Alright, so here is the spray booth at work. Spray towards the back wall and a large exhaust fan handles all of your over spray. Well. Most of it. Those big pieces of paper used to be taped to the walls. They catch the over spray that hits the walls to avoid some nasty build-up from forming. Well what did they do before they put the paper up? Nothing. Which is why I spent a few hours on May 13 getting personal with a razor blade and a brillo pad. Luckily for me, over spray doesn't stick exceptionally well to galvanized steel, you just need enough elbow grease.

Now that the booth is nice and clean what do you do? Well you put up another over spray barrier to make sure that next summer's intern doesn't have to do the same thing you did. Enter: a very big roll of saran wrap. It's special stuff for this purpose specifically, but that's essentially what it is. A very large roll 36" wide of plastic cling wrap. So you pull off enough to get it to stick to the wall, wipe it down with a squeegee to make sure it sticks, then unroll enough to run the length of the wall, then trim it off. But what would you use to trim this off? Surely not the razor blade you've been using the whole day. Only a fool and a communist would do that. There is a specially branded tool for this job, and this job alone.

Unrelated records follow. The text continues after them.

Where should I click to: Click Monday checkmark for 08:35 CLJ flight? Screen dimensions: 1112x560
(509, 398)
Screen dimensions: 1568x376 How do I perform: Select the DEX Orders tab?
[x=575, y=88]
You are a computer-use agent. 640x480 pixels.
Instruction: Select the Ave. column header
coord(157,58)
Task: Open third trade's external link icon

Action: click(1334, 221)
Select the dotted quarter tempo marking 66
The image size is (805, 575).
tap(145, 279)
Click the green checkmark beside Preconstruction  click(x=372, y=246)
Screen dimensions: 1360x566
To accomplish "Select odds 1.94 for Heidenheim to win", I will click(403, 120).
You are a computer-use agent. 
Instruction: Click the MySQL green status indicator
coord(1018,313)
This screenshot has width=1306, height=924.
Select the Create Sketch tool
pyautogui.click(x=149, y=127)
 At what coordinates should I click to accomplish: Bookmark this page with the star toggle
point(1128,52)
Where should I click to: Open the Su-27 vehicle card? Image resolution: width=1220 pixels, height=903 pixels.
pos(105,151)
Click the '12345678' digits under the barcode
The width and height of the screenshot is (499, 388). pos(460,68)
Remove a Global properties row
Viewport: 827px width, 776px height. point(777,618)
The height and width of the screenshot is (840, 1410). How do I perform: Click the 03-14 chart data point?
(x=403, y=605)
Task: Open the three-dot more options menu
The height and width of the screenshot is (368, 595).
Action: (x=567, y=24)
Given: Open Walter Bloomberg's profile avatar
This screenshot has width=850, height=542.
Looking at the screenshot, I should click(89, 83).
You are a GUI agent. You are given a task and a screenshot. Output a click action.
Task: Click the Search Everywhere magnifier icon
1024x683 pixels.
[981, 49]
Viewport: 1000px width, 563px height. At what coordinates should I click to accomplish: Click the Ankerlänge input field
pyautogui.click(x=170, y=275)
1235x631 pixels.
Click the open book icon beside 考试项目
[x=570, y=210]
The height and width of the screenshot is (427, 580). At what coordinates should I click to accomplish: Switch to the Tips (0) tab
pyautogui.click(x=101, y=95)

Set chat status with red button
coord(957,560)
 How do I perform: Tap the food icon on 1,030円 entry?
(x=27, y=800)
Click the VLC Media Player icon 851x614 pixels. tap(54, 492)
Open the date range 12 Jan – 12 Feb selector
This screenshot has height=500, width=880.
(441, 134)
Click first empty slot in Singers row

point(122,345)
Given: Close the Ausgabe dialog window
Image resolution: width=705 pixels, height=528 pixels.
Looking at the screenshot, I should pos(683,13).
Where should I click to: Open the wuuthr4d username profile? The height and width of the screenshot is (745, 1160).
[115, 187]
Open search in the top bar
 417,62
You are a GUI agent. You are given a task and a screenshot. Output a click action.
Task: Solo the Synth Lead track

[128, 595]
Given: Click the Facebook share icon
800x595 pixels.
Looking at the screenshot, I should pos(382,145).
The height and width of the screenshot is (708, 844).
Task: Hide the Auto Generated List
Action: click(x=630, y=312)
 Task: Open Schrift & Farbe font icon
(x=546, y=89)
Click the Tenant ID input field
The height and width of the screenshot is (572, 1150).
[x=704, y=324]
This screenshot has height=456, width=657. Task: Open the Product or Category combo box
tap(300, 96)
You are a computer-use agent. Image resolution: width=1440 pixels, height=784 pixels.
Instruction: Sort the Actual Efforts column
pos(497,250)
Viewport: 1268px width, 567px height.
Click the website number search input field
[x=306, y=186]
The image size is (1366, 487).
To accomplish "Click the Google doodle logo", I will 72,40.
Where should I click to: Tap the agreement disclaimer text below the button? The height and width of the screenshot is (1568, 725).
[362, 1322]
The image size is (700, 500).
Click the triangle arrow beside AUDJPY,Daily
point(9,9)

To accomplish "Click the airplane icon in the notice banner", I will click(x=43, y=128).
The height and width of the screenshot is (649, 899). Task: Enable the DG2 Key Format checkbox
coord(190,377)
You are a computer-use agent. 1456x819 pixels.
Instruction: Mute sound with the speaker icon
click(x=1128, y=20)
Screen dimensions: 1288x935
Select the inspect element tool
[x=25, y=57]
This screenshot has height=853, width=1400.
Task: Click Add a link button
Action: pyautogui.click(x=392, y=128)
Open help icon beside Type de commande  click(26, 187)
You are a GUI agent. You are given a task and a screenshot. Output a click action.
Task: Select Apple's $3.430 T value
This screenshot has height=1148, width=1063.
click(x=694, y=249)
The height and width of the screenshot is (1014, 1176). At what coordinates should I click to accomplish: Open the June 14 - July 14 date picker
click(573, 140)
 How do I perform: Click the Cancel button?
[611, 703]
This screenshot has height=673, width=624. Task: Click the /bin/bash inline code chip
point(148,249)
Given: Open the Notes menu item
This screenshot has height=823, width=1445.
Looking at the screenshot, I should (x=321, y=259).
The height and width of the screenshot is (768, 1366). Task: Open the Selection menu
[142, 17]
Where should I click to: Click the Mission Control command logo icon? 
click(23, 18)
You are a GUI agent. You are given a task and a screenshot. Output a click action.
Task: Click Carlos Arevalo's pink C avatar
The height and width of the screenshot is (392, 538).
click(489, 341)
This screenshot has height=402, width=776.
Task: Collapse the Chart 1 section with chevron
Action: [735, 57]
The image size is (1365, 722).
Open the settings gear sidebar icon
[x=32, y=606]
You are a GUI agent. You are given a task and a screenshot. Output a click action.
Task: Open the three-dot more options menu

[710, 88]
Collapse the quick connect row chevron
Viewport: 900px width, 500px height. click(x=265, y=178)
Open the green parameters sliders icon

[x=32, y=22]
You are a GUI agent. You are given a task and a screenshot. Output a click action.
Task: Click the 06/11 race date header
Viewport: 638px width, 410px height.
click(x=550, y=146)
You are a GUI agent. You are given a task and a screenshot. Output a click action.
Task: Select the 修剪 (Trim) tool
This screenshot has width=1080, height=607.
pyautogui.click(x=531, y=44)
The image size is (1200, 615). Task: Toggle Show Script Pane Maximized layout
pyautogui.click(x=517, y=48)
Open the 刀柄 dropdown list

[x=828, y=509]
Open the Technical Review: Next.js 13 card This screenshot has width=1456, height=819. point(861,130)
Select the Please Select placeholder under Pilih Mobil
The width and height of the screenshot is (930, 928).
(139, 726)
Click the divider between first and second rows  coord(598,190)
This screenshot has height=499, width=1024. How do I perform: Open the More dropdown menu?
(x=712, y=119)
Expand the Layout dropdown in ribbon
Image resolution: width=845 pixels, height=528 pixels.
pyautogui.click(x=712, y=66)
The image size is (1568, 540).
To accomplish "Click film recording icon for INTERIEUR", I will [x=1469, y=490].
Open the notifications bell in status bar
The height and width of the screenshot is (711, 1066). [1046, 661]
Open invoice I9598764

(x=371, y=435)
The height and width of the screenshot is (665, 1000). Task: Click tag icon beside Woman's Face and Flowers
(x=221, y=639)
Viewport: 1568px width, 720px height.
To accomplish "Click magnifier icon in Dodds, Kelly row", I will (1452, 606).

http://www.tangiblesltd.com/Images/snippitarray.gif

But here is the interesting part. This 'tool' is completely unheard of here. Nobody has seen this before. Due to a declining birthrate, the average Canadian household probably has more of these than they have children. But in Wisconsin, all their milk comes in HDPE jugs. The idea of milk in a bag seems absurd. The ubiquity of this little gadget in Canada is akin to the vegetable peeler, or the ice cream scoop. To have it relegated to such obscure applications as the spray booth saran wrap trimmer seems almost criminal.